■ TESTO FORNITO

Infanzia e “bellezza”
Quella di Pelù è una strada segnata dagli episodi dell’infanzia e della giovinezza, quando per lui non c’era lettura più seducente del mappamondo. Ha raccontato di quando a cinque anni, persosi sulla Statale adriatica, “nessuno si fermò, solo i diversi, gli strani, i fricchettoni con una Cinquecento decorata di fiori”.
“Non è la bellezza che ci salverà, ma la purezza”, filosofeggiando qualche minuto prima di sgombrare dagli sgabelli la scena rock, introdotta da un’inedita versione cantata degli irriverenti e ironici versi dialettali de “La figa l’è una tela ragna”, in memoria dell’eclettico Tonino Guerra.
“Il discorso della bellezza ultimamente è diventato abbastanza di moda, è un tema che è diventato un ottimo paravento per mascherare invece troppe brutture. Questo uso della bellezza a fine propagandistici o allo scopo di nascondere i problemi che non vengono affrontati trovo sia un modo pericoloso e volgare di utilizzare una cosa così affascinante. Credo che sia importante la lettura della bellezza. Non sta nella facciata delle cose ma nelle porte secondarie. Credo che la sincerità sia oggi una delle cose più rivoluzionarie che dovrebbe essere portata a manifesto”.

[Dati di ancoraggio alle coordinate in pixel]
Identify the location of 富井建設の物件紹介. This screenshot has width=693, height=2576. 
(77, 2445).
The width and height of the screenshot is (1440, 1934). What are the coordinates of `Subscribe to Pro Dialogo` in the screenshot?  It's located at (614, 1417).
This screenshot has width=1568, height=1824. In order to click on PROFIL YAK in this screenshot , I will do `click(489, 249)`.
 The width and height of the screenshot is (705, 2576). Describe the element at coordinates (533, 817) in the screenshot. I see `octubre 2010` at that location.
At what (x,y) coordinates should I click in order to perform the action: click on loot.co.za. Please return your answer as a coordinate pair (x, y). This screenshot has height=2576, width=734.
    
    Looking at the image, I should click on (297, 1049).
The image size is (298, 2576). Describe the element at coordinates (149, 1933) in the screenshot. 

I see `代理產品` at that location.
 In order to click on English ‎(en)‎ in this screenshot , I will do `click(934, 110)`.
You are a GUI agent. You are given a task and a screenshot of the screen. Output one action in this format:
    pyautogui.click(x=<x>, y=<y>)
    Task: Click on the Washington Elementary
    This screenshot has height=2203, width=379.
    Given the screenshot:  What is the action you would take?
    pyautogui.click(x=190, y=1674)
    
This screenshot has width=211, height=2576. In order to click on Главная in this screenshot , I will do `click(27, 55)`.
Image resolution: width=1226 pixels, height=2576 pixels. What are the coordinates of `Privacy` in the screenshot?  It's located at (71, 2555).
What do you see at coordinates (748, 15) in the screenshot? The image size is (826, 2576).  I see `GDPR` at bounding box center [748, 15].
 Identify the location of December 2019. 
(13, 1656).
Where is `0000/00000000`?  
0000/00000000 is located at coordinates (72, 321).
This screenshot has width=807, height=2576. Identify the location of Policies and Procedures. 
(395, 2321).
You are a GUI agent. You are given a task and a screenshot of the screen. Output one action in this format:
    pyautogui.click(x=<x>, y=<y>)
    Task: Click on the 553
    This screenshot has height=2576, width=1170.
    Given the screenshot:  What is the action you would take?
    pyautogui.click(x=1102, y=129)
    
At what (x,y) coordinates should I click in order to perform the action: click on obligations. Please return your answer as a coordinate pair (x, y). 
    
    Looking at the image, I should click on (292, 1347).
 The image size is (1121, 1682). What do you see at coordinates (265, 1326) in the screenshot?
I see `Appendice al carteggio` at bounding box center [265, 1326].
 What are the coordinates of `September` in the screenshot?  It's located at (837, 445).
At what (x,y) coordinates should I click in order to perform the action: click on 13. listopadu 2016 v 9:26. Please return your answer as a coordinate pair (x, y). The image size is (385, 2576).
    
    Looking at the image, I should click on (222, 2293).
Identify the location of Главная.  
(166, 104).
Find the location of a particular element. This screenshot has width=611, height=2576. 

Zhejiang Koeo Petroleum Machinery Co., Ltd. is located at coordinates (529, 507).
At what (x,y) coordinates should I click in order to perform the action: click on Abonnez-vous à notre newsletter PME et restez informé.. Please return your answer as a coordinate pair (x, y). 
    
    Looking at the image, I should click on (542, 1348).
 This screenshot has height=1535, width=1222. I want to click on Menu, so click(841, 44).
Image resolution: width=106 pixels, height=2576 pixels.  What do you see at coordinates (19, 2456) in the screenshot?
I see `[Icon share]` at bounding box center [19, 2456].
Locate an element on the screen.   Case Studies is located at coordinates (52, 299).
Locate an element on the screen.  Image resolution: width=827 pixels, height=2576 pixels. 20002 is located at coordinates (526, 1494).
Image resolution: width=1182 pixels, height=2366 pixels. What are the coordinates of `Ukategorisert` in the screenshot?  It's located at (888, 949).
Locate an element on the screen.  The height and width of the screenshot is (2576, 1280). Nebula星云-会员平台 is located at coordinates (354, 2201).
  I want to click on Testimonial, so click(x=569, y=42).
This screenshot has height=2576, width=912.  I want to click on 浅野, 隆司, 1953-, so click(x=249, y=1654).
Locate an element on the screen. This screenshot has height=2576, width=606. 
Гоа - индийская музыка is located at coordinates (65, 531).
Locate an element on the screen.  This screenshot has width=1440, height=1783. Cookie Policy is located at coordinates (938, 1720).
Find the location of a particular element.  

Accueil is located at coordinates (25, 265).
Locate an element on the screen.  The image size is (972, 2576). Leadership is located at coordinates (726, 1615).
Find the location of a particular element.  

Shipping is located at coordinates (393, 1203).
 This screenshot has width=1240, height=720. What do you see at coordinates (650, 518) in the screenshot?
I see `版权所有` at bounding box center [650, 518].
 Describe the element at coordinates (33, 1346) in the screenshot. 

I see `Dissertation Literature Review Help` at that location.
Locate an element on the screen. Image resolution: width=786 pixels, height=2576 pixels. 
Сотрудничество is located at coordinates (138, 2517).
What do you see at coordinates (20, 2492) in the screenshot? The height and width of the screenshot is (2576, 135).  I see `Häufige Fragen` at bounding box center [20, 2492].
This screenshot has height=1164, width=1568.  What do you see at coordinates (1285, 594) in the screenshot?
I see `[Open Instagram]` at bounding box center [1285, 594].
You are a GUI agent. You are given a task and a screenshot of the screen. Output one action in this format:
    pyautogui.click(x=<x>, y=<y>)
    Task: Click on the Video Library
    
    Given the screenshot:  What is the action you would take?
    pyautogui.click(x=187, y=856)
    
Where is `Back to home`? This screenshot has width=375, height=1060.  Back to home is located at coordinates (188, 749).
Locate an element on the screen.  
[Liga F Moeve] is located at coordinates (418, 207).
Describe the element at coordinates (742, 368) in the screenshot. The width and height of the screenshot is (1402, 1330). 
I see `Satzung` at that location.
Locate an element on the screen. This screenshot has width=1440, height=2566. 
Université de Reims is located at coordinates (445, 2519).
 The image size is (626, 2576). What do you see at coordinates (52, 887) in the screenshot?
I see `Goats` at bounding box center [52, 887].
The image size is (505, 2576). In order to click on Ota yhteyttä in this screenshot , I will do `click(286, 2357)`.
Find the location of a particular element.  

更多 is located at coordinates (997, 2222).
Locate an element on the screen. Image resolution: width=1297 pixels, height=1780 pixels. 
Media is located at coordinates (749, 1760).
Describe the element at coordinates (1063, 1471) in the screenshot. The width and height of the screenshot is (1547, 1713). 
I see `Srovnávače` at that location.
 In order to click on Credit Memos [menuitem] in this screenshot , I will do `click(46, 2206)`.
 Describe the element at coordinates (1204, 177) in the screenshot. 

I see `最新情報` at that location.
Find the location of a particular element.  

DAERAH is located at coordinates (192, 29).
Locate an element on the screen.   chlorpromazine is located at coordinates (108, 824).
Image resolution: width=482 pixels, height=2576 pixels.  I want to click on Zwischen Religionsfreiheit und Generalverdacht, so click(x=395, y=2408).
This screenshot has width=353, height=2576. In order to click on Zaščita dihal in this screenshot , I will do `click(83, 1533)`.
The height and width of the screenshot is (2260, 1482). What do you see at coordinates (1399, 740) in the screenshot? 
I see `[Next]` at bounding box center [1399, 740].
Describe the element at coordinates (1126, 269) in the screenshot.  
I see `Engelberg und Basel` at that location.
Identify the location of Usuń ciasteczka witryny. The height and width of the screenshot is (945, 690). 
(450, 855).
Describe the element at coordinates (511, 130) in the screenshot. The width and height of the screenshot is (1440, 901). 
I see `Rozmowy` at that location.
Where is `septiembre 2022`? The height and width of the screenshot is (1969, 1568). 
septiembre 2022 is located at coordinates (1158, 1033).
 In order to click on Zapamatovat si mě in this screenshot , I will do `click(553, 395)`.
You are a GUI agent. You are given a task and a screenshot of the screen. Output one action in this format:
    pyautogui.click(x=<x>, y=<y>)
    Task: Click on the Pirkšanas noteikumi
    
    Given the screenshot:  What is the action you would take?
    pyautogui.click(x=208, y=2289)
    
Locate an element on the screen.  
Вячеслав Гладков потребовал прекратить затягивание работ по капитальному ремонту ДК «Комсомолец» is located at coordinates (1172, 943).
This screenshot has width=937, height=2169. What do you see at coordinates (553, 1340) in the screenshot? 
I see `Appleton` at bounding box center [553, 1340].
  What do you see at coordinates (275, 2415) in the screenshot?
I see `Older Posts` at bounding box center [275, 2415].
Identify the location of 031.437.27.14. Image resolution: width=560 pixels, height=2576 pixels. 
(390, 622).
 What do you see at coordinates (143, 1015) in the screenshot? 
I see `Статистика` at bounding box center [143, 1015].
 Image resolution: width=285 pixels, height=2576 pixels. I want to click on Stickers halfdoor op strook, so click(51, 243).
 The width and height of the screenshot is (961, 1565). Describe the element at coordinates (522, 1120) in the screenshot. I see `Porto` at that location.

■ CONSEGNA 1
Rispondi a queste domande sul testo su Pelù:
(a) Quanti anni aveva Pelù quando si perse sulla Statale adriatica?
(b) In memoria di chi è stata cantata la versione inedita de "La figa l'è una tela ragna"?
(c) Secondo Pelù, quale cosa è oggi una delle più rivoluzionarie?
■ CONSEGNA 2
Prosegui il testo su Pelù e la bellezza, ripartendo dopo la sua ultima frase.
I dati non hanno alcun ruolo in questo lavoro.

■ RISPOSTA 1
(a) Cinque anni.
(b) Di Tonino Guerra.
(c) La sincerità.

■ RISPOSTA 2
Il selfie col “prete rock”
Nelle figure di don Gallo, don Santoro a Firenze e don Ciotti, riconosce “gli esempi più colti, puri e sensibili che si possono avere oggi in Italia”, affiancandogli anche il parroco di Cerignola don Pasquale Cotugno, coordinatore cittadino del presidio di Libera, di cui OltreBabele è cuore pulsante. Nel selfie col “prete rock”, “grande esempio di bellezza e purezza”, sul suo profilo social oggi saluta Cerignola e i ragazzi della Fiera che combattono con l’arma della cultura, l’ignoranza. Gli specialisti della tre giorni ofantina, da cinque anni trasformano il paesone orfano di librerie in un festival della lettura e palcoscenico per la cultura di respiro nazionale. Con ospiti del prestigio di Pino Aprile (leggi), Michele Mirabella, Flavio Oreglio, Stefano Fassina. In una cittadina del Sud avvelenato dai rifiuti, in una delle province dell’oro rosso che arricchisce le miserie de “La Belleville” (leggi), il prodigio di OltreBabele è ripartire dai diritti delle persone, dalla tutela della dignità umana e dalle comunità solidali che coltivano il valore della formazione dei più piccoli (leggi).